**Aim:** Edit the lines below, replacing every "screenshot" with "screen capture" and changing nothing else. Omit the pictures from your answer.

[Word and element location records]
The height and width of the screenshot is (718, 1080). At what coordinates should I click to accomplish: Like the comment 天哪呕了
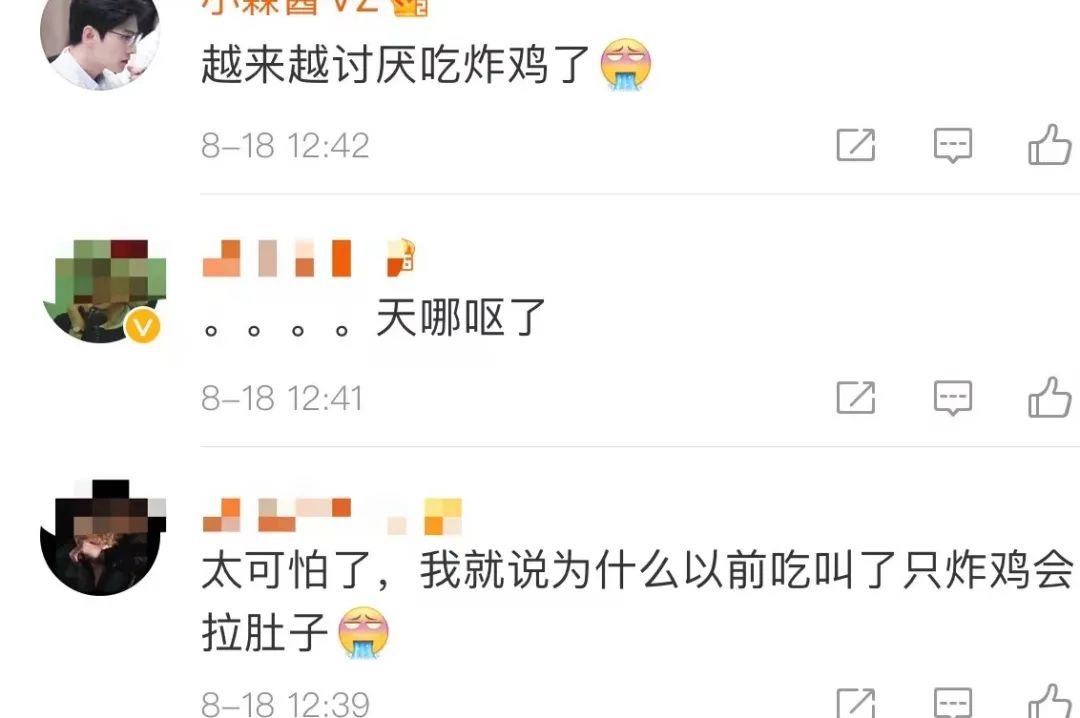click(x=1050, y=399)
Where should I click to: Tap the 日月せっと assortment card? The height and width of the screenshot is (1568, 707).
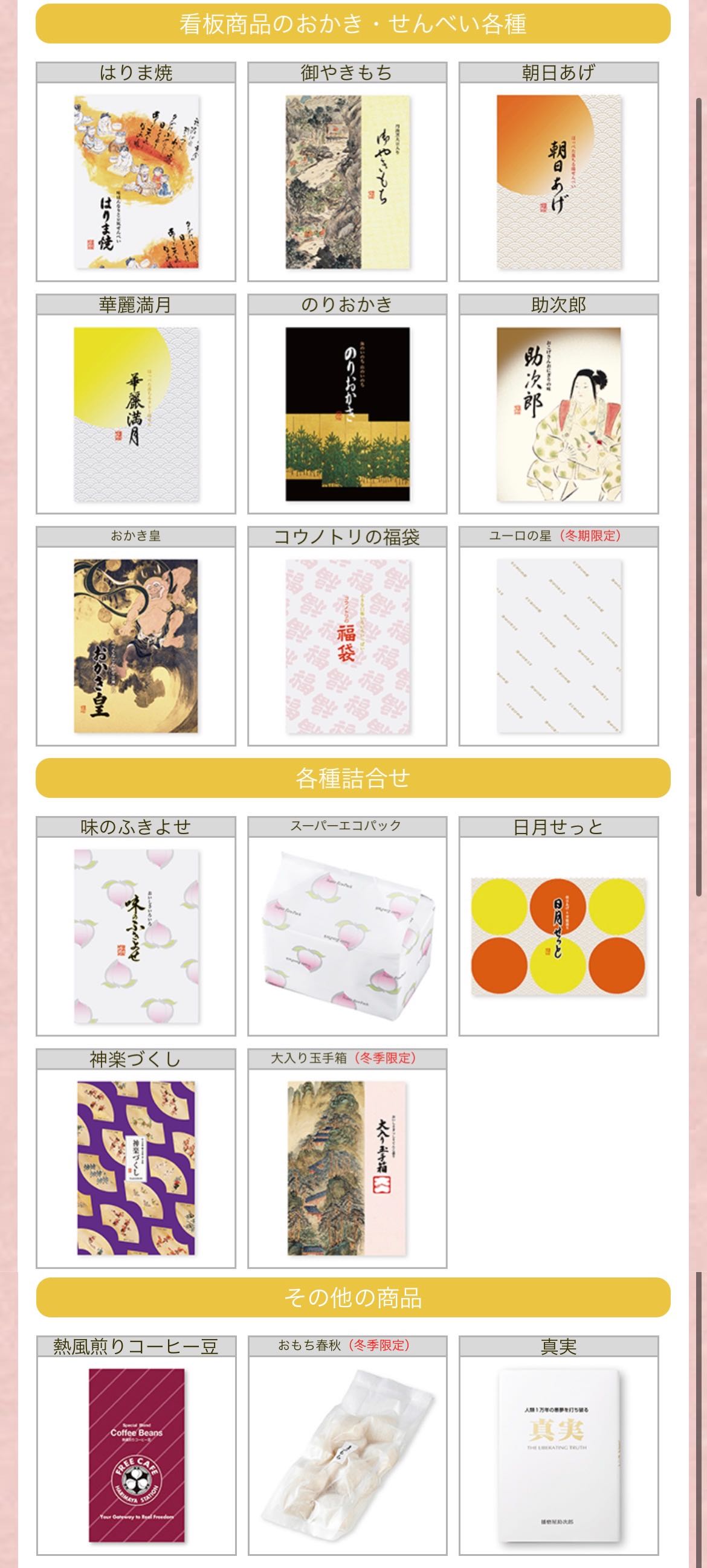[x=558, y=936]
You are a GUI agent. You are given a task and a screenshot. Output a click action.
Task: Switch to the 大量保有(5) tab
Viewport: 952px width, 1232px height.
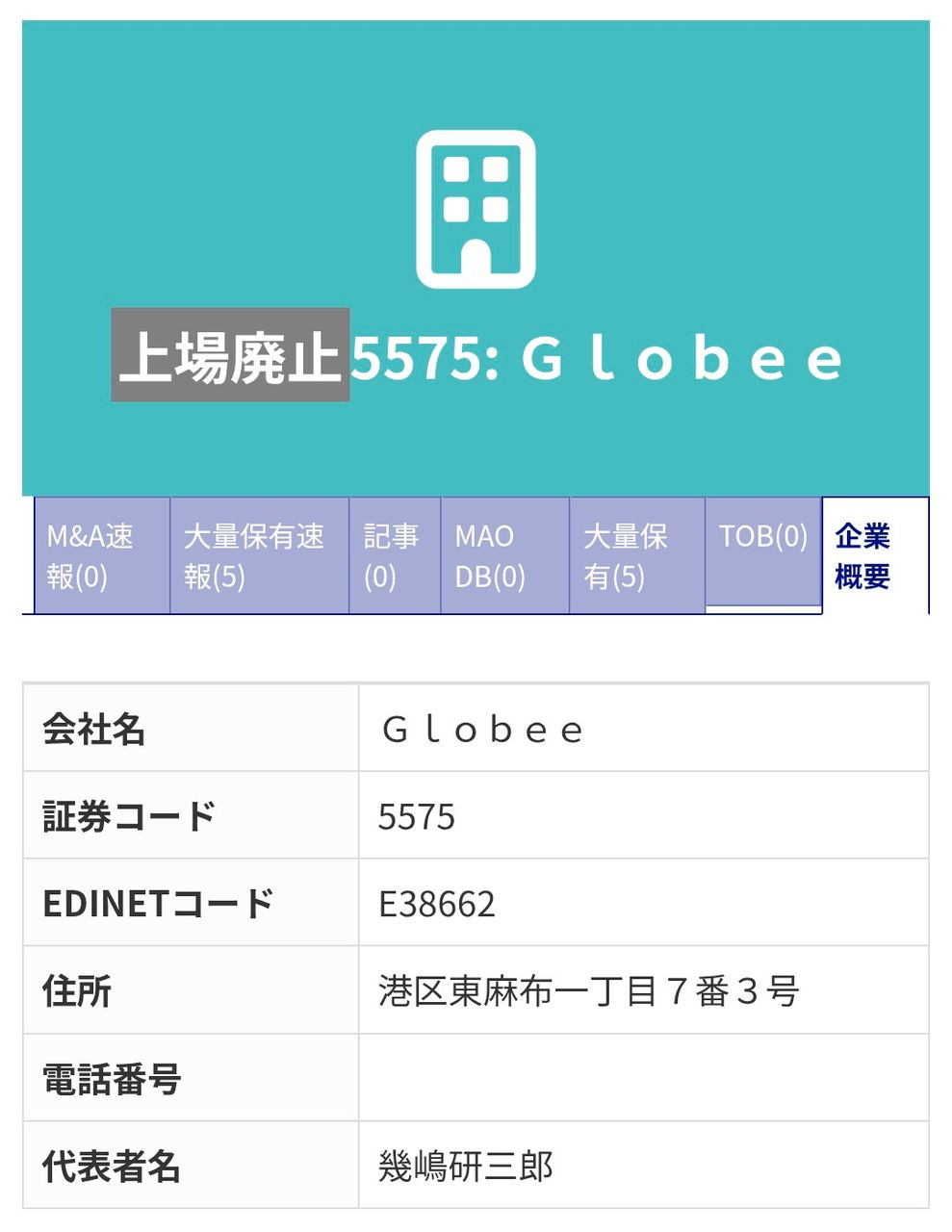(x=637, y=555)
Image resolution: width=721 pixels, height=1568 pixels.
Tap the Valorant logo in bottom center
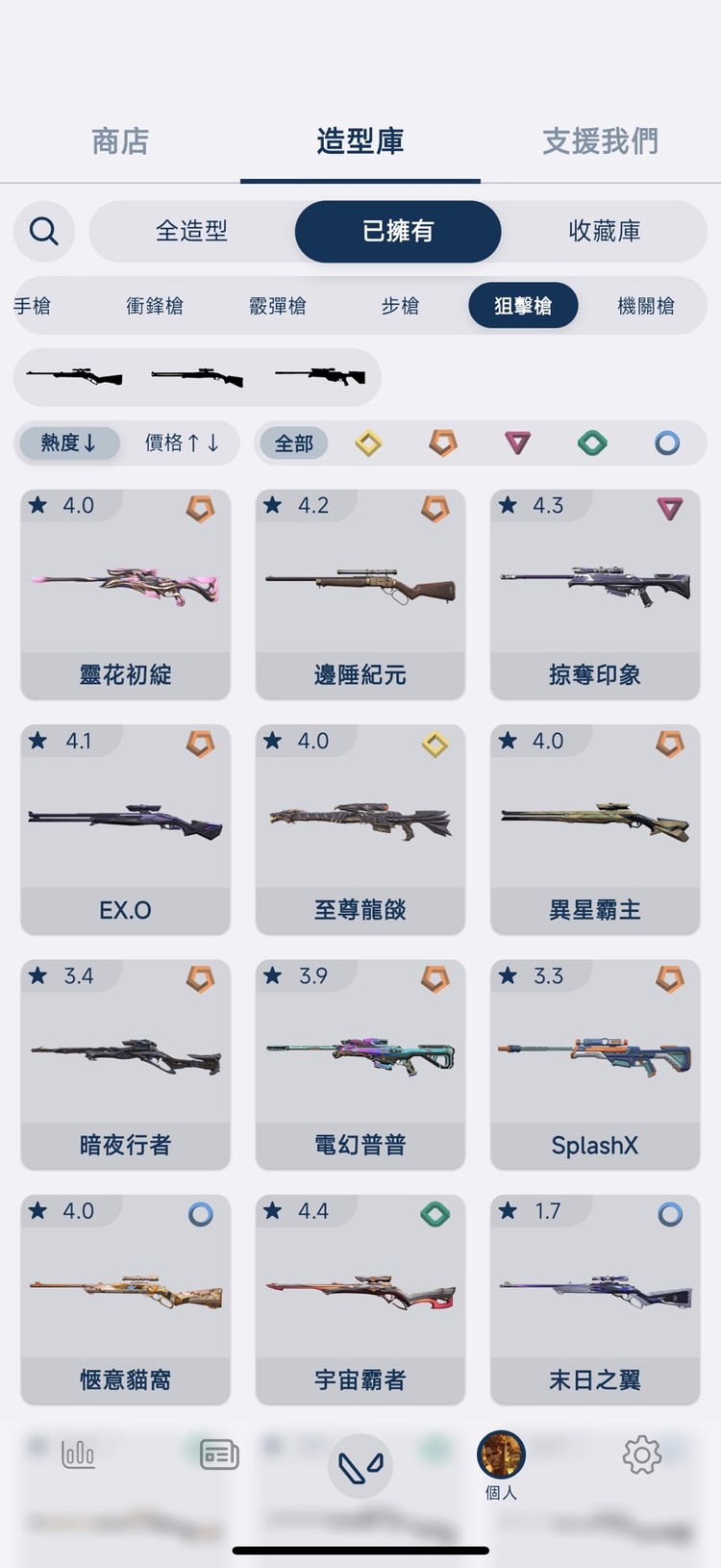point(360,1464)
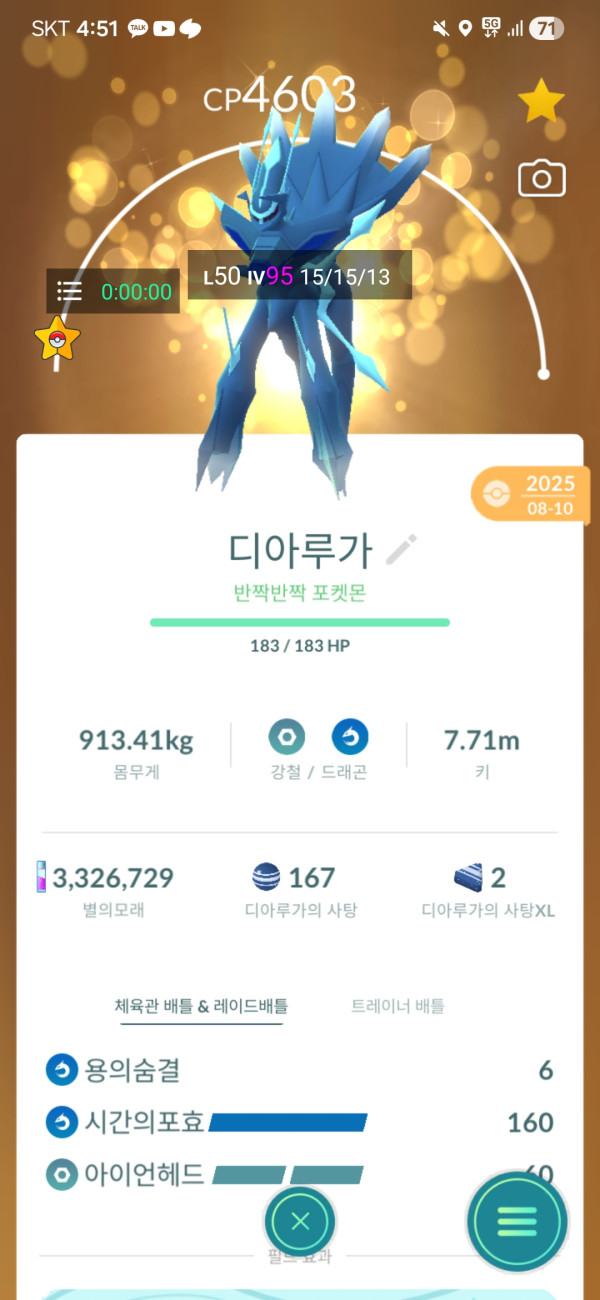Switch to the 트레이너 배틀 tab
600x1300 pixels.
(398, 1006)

**Result for this exercise:**
The height and width of the screen capture is (718, 1080). At what coordinates should I click to accomplish: Like the comment 天哪呕了
click(x=1050, y=399)
Where should I click to: Tap the 日月せっと assortment card? The height and width of the screen capture is (1568, 707).
[x=558, y=936]
You are a GUI agent. You are given a task and a screen capture. Output a click action.
Task: Switch to the 大量保有(5) tab
Viewport: 952px width, 1232px height.
(x=637, y=555)
Image resolution: width=721 pixels, height=1568 pixels.
Tap the Valorant logo in bottom center
point(360,1464)
Switch to the 트레이너 배틀 tab
600x1300 pixels.
(398, 1006)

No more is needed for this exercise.